Meg: On our way from Villa de Leyva to Bogota, we decided to stop in the middle and go check out the salt cathedral in Zipaquira. However, Zipa isn't on the bus line from Villa de Levya to Bogota, so the bus driver drops us off on the side of a road in a tiny town called Briceno and tells us to wait at the intersection for the bus to Zipa. We had no idea when the bus was coming, which intersection, which direction the bus would be coming from, or even if our broken Spanish had correctly communicated where we wanted to go. All we knew was that we were on the side of the road with no internet and no one around who could speak English. After awhile of waiting around, we start to get real nervous. Luckily our patience prevailed and a bus with "Zipa" on the front of its eventually pulls around a corner.

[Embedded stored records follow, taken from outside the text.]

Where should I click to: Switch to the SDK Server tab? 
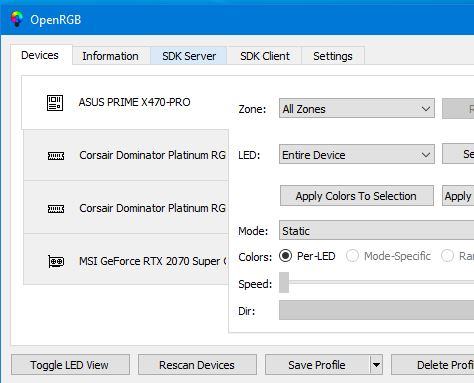pos(189,56)

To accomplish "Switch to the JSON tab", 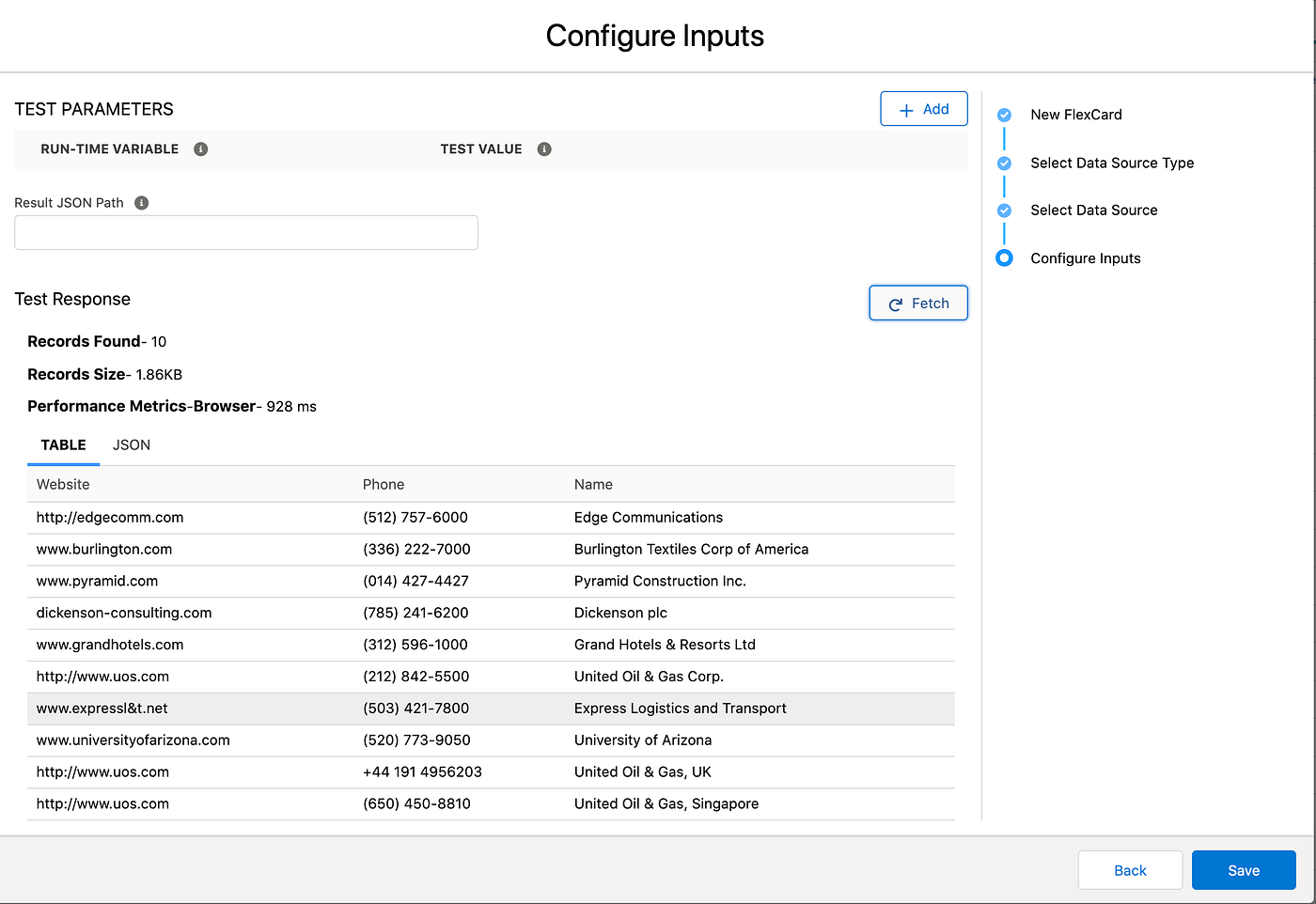I will pyautogui.click(x=131, y=444).
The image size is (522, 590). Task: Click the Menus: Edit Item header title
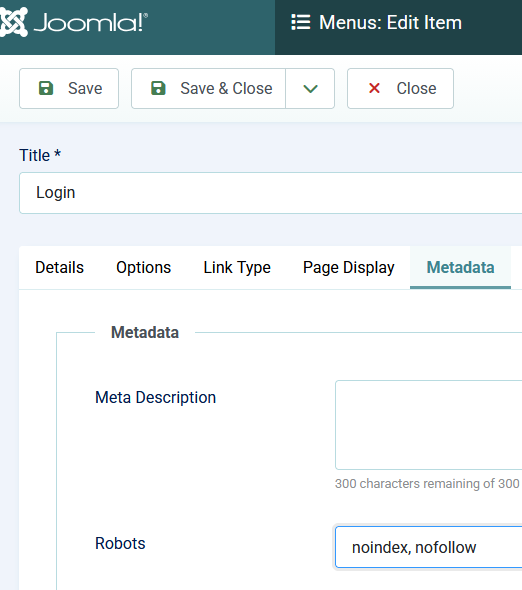click(x=390, y=22)
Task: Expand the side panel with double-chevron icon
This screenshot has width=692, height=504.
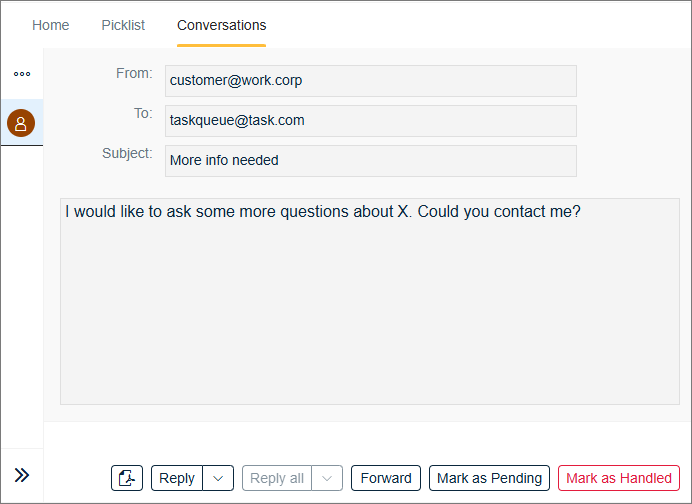Action: click(x=22, y=475)
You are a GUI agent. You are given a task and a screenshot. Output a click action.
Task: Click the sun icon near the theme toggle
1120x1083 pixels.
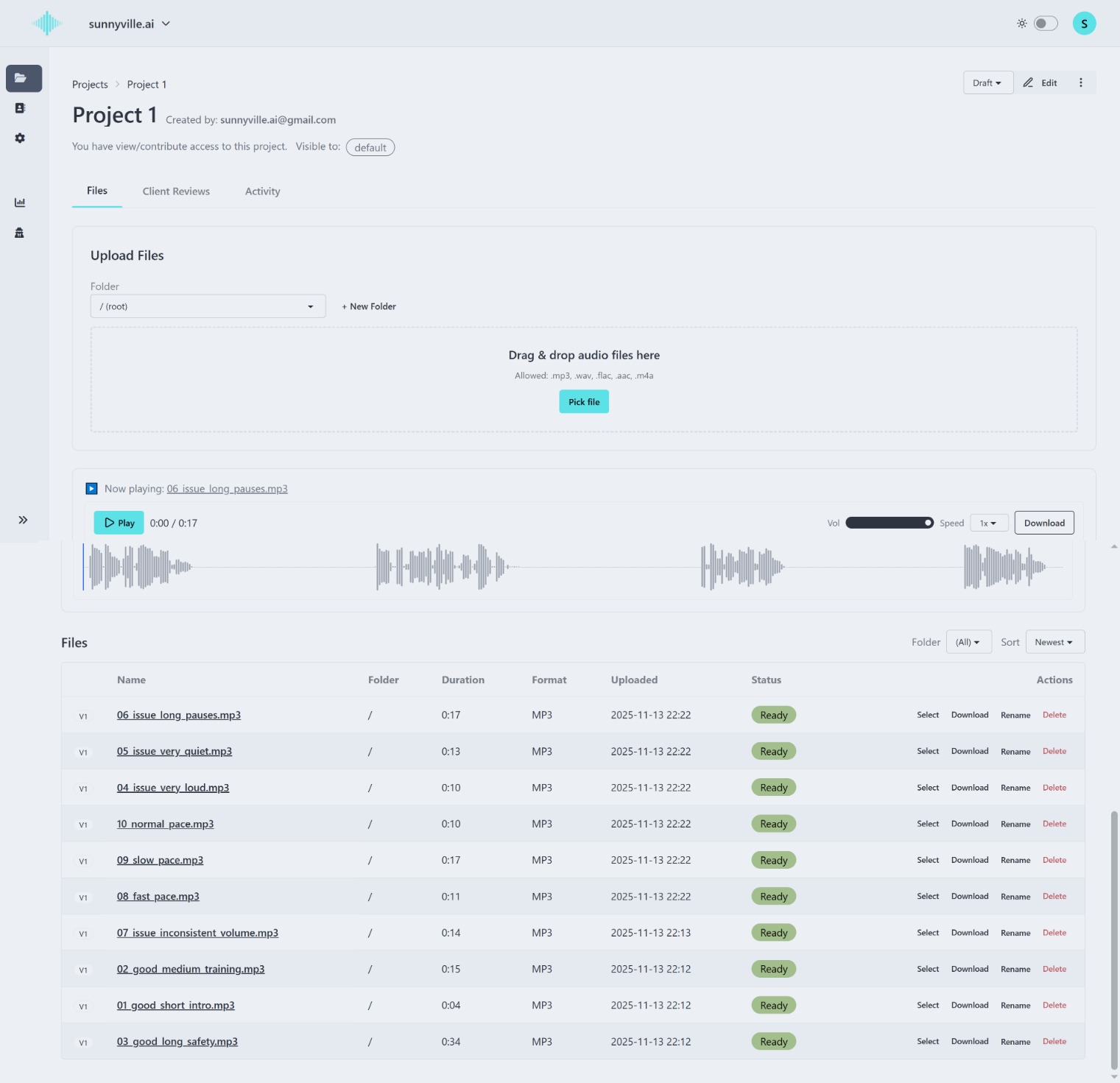click(x=1021, y=23)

Phew.

 

Thing missed most from home?

Ben: Milk. Bacon. Ice water. Cheese curds. Jack. A place to totally unwind. Efficiency of anything.

Meg: Jack, of course. Also friends and family.

 

Thing missed most from South America?

Ben: Everyone's general happiness and helpfulness. The ability to go somewhere remote and fairly untraveled. The cheapness of pretty much everything – shit is expensive back home! Everything seemed easy to navigate by walking down there, cities are dense with a lot of random stuff going on outside all the time – in the states everything seems so spread out and going from place to place is a bit more of a production.

Meg: The fresh fruits! And the super friendly locals.